Sorghum-grain-count: A large image dataset and benchmark for sorghum grain count estimation

Authors: BAKSHI, ALIVA - Kansas State University; PRAMANIK, SWARAH - Kansas State University; CARAGEA, DOINA - Kansas State University; SOMAYANDA, IMPA - Texas Tech University; KUMAR, RITESH - Cornell University; BONGARI, MAYANK - Texas Tech University; Bean, Scott; Emendack, Yves; Hayes, Chad; JAGADISH, KRISHNA - Texas Tech University

Submitted to: Smart Agricultural Technology
Publication Type: Proceedings
Publication Acceptance Date: 7/19/2025
Publication Date: 7/25/2025
Citation: Bakshi, A., Pramanik, S., Caragea, D., Somayanda, I., Kumar, R., Bongari, M., Bean, S.R., Emendack, Y., Hayes, C.M., Jagadish, K. 2025. Sorghum-grain-count: A large image dataset and benchmark for sorghum grain count estimation. Smart Agricultural Technology. 12. https://doi.org/10.1016/j.atech.2025.101218.
DOI: https://doi.org/10.1016/j.atech.2025.101218

Interpretive Summary: Sorghum hold immense significance for food, feed, and energy production, serving as a vital grain crop and source of biofuel.
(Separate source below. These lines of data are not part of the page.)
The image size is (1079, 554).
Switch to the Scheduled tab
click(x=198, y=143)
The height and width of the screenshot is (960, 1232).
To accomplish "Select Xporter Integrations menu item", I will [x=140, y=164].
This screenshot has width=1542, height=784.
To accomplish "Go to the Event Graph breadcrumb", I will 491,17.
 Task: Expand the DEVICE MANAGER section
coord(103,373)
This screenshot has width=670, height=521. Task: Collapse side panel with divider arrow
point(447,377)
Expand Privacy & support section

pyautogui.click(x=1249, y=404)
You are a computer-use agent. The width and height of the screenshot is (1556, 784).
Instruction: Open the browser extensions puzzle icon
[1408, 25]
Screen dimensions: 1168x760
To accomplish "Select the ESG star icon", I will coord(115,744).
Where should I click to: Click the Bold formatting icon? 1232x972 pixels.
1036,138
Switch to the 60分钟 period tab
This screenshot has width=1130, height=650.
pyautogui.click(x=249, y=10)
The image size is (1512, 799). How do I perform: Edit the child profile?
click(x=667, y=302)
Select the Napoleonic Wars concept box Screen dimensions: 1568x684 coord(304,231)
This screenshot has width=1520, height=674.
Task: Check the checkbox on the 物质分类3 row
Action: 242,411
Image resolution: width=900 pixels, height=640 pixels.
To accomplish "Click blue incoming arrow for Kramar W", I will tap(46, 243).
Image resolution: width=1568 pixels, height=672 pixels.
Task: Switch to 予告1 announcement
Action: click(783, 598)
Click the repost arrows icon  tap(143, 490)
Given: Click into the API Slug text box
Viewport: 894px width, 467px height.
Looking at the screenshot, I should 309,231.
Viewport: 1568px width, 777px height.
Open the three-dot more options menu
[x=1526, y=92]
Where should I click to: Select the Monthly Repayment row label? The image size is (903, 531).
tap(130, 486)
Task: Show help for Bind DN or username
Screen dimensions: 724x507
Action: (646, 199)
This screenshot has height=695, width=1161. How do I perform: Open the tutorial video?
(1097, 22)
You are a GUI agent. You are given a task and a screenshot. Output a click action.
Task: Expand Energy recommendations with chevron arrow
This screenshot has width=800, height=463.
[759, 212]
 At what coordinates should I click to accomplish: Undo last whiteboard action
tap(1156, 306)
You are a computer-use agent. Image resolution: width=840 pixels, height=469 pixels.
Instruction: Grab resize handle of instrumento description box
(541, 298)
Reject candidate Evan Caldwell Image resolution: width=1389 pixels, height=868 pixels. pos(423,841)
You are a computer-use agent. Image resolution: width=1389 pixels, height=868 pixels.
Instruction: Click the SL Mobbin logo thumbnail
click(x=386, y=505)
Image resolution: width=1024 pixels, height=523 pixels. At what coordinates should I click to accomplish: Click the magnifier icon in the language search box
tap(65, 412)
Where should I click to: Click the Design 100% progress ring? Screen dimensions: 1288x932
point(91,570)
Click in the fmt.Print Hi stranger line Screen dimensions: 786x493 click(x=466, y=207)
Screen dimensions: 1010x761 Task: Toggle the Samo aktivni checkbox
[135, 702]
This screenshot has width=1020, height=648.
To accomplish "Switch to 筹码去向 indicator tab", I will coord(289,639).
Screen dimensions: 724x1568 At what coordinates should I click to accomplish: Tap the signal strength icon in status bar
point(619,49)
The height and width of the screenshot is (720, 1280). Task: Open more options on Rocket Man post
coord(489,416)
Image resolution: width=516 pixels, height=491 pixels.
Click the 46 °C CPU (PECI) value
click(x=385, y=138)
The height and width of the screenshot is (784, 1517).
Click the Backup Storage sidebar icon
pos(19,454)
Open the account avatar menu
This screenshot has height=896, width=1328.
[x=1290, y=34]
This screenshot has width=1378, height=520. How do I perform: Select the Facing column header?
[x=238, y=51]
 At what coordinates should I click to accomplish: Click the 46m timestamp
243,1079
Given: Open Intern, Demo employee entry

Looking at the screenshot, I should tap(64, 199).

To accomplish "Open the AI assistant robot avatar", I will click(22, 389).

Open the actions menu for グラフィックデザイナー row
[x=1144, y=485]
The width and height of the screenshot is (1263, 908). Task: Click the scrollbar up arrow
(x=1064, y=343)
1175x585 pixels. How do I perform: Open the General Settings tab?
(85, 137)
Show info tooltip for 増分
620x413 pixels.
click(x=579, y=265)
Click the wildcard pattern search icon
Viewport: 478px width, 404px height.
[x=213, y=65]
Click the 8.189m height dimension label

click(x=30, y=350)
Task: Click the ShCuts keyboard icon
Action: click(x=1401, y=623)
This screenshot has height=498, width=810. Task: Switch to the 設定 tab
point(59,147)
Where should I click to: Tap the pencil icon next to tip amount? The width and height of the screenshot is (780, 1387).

Unravelling the intricate relationship between sorghum genotypes and their phenotypic expression stands to greatly impact its utilization and energy systems. Conventional phenotyping methods which rely on manual procedures, are time consuming, produce non-reliable results, and have not been effective in capturing the physical characteristics to quantify phenotypic traits for large-scale field trials that may include hundreds of genotypes. Scientists from ARS, Texas Tech, Cornnell University, and Kansas State University, through collaborative work, have developed a computer vision and deep-learning approach used for image-based high-throughput phenotyping approach to capture traits and genetic variations from a large number of genotypes in sorghum, to train models that could be used for yield predictions. This benchmark dataset approach have the potential to advance research on deep-learning for yield estimation and ultimately enable hybrid breeding in sorghum and other crops.

Technical Abstract: The crop scientific community has made significant progress in increasing global food production through advances in genetics and management. Among others, trait-based ideotype breeding has been shown to enhance and sustain yield potential of various crops under current and future changing climate. To be successful, trait-based ideotype breeding requires extensive phenotyping of plants in large-scale field trials that may include hundreds of genotypes. Computer vision and deep learning approaches have been used for image-based high-throughput phenotyping. However, existing approaches generally require significant amounts of labeled training data and model fine-tuning, which are both expensive and time consuming. Modern large foundation models trained in a self-supervised manner on massive general purpose datasets do not perform well on specific plant phenotyping tasks in zero-shot or few-shot scenarios, most probably because they do not include images relevant to plant phenotyping. Large sets of images that capture traits and genetic variation from a large number of genotypes in various crops are needed to train crop-specific models that can be easily adapted and transferred to other crops. Towards this goal, we introduce a large Sorghum-Seed-Yield benchmark dataset consisting of 5,520 panicle images and 13,800 threshed seed images from 345 genotypes of sorghum, a crop which holds immense significance for both food and energy production. Using a relatively small number of images where the seeds are manually an- notated using bounding box and/or point annotations, we also train baseline models for small object detection and counting, as well as density-estimation models for yield prediction. Our benchmark dataset and baseline models have the potential to advance the research on deep learning for yield estimation and ultimately enable hybrid breeding in sorghum and other crops.